Research on Key Techonologies for Large-scale Pretraining Models
In the recent years, big model has improved the translation quality significantly. However, for some specific domains the big general model often works not good enough. Fine-tuning the model with domain data is computing, storage and human-effort consuming, especially for variant domains in commercial applications. Furthermore, customers usually have their own collected small data, from hundreds to thousands sentences pairs. These data can represent well the customers’ need, but not big enough for fine tune the big model.
This research is looking for the better ways to apply the small data from customers. It could include the following work:
1. What is the best way to use small data, from hundreds, thousands and more data?
Plug-in the small model trained or build with small data into the big general model. Or in another words, applying the small data only in inference time. The big model doesn’t need trained again.

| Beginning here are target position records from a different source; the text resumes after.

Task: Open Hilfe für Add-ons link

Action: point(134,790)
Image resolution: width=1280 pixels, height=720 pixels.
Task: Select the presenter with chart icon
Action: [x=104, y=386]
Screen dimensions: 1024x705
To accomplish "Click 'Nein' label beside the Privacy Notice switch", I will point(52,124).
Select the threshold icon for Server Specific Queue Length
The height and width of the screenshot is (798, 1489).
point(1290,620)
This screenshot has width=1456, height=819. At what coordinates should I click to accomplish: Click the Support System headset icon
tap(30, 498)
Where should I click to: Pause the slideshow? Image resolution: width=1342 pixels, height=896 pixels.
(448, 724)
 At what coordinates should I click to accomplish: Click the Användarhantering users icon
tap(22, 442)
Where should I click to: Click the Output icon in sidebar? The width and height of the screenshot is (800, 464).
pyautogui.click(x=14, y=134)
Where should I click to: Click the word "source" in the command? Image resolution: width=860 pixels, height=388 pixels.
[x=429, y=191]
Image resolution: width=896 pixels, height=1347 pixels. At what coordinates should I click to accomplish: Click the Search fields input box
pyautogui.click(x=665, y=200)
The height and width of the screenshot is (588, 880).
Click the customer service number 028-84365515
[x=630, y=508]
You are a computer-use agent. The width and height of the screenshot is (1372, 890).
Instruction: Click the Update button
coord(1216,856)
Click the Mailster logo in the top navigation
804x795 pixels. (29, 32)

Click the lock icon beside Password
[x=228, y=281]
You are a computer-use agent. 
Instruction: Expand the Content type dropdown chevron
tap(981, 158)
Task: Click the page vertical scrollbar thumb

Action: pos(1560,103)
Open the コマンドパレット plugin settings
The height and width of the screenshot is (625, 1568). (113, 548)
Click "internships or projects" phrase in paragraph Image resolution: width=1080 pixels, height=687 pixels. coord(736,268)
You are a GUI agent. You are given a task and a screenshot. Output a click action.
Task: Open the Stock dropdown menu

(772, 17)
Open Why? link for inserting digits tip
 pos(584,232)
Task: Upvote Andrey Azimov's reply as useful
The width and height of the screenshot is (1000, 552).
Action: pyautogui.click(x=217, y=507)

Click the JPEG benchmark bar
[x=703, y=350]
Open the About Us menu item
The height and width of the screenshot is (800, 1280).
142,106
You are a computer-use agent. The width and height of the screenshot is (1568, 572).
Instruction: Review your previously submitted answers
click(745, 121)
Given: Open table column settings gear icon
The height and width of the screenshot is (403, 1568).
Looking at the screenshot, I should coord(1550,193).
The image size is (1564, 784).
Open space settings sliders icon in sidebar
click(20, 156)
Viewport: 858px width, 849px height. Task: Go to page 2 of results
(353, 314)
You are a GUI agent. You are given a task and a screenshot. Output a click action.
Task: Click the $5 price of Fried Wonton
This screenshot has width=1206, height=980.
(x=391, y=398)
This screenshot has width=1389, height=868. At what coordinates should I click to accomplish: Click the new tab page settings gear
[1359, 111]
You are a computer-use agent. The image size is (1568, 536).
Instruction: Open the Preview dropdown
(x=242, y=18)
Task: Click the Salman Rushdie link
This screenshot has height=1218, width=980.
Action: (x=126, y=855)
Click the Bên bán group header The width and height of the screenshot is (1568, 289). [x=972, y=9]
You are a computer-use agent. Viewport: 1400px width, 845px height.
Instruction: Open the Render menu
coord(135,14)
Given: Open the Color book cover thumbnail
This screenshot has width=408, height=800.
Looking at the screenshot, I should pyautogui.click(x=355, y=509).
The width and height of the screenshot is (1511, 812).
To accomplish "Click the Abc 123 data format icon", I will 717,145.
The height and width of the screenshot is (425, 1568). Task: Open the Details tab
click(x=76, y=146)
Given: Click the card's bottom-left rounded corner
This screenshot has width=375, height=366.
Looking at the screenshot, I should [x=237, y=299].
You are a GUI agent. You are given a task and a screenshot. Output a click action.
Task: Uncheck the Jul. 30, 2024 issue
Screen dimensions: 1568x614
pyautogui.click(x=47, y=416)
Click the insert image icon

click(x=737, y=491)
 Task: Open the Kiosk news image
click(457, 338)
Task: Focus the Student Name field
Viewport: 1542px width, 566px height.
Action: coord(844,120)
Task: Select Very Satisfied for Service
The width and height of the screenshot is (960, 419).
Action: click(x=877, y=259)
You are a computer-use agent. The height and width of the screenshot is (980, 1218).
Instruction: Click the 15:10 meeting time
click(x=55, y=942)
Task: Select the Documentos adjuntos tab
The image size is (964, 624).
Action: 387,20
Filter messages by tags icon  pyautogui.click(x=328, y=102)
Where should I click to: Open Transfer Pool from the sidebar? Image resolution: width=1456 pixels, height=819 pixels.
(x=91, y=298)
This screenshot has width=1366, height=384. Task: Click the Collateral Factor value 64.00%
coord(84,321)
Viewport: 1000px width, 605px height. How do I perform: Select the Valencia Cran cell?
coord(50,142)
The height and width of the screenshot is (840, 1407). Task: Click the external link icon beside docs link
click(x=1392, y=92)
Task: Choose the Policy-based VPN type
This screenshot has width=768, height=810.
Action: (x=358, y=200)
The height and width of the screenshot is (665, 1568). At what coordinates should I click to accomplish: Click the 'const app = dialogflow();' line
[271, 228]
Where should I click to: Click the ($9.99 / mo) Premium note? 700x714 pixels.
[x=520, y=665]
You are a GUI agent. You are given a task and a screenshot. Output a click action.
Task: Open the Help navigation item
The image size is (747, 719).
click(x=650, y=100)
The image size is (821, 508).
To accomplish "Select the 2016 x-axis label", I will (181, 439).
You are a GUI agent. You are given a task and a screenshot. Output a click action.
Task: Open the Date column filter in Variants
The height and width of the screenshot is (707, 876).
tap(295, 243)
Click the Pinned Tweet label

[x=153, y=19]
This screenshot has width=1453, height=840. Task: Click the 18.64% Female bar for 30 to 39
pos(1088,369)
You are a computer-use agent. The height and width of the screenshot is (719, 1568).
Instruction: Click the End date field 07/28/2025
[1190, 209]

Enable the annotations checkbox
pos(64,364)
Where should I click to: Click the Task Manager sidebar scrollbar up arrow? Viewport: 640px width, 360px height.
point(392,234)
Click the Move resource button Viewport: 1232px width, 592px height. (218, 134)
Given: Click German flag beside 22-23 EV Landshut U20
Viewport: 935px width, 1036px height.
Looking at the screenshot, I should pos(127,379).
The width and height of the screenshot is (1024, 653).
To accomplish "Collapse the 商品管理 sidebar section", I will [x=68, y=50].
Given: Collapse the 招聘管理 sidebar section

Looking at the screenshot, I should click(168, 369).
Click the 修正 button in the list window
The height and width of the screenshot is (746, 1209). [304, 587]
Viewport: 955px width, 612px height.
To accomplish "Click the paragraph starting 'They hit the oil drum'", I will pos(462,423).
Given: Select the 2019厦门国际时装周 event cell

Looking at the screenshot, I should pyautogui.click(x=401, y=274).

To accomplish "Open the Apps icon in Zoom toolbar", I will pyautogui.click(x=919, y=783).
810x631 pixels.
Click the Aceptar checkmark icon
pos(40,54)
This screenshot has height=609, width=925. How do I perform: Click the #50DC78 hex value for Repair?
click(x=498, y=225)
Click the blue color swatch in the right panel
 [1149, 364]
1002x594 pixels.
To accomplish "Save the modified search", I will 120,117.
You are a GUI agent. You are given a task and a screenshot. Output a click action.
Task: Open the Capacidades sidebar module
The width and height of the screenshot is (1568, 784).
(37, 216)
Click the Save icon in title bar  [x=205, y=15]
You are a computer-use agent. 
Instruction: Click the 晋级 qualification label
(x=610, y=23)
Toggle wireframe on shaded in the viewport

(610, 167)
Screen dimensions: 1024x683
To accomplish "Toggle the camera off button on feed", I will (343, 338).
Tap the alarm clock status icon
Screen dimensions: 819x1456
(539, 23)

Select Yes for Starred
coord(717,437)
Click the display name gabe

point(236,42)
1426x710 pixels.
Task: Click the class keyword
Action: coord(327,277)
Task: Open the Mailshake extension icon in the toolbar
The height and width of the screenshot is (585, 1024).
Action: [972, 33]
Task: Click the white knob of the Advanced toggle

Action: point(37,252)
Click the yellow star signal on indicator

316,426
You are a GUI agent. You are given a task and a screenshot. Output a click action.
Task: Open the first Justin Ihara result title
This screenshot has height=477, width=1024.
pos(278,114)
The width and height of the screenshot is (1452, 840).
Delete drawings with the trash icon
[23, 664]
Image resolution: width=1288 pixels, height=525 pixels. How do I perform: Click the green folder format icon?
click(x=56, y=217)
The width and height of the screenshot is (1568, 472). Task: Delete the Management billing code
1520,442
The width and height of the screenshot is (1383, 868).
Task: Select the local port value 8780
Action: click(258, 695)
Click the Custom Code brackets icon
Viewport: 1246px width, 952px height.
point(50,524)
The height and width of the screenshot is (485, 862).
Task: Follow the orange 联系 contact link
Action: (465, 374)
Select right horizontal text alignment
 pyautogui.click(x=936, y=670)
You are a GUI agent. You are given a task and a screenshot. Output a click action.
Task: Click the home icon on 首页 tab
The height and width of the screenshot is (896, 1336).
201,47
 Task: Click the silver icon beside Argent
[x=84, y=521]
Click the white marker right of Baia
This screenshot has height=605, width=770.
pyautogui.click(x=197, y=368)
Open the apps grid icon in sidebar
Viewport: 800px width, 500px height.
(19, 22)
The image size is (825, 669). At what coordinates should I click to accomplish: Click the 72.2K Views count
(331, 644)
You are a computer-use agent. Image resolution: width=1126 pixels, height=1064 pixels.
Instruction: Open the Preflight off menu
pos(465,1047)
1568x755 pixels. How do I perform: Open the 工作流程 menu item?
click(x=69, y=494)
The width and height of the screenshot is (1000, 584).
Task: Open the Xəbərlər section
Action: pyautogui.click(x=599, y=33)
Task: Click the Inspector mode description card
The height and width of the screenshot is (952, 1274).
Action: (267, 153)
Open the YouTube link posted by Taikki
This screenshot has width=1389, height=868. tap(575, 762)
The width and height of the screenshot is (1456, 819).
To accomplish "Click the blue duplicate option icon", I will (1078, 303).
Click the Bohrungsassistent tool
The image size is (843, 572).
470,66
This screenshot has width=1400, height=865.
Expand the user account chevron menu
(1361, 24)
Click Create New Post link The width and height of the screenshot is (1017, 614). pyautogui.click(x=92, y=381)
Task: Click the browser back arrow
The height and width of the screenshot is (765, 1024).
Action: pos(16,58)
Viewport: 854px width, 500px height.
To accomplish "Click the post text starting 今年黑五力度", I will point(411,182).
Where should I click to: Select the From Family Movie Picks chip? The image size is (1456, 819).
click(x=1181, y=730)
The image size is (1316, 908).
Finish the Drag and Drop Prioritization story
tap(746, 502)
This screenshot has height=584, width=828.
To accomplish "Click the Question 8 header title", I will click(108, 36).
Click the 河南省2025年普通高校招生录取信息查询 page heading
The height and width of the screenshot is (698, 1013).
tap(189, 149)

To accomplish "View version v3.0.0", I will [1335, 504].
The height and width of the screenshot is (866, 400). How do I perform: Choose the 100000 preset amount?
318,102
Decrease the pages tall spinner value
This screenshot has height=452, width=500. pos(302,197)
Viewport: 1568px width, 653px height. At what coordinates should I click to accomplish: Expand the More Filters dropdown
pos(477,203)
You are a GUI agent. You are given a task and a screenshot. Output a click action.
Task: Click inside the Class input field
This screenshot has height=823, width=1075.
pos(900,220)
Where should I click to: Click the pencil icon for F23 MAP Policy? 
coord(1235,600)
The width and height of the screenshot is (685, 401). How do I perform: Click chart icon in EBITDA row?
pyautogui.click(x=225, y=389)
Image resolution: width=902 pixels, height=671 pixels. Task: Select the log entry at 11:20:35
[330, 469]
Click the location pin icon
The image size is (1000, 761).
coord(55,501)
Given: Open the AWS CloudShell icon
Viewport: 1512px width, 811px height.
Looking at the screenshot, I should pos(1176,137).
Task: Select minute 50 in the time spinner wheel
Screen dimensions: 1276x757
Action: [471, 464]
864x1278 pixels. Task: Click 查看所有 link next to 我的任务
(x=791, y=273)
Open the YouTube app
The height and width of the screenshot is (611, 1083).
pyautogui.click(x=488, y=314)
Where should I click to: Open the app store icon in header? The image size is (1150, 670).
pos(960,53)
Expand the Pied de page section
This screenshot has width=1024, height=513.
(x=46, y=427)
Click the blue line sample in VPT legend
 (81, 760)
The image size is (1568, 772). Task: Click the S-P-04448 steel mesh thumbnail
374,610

1. The data of hundreds, thousands and more sentences can improve the translation quality from 0.5-2% BLEU, and hurt the other domain not more than 0.5% BLEU.
2. Comparing to fine-tuning, the gap of the Collaboration of large and small model in inference is less than 1% BLEU score.
3. the Collaboration of large and small model works better than KNN-MT on translation quality.
The outcome of the project includes
- 1-2papers in CCF-A conferences or journals.
- The code and documents of the work above.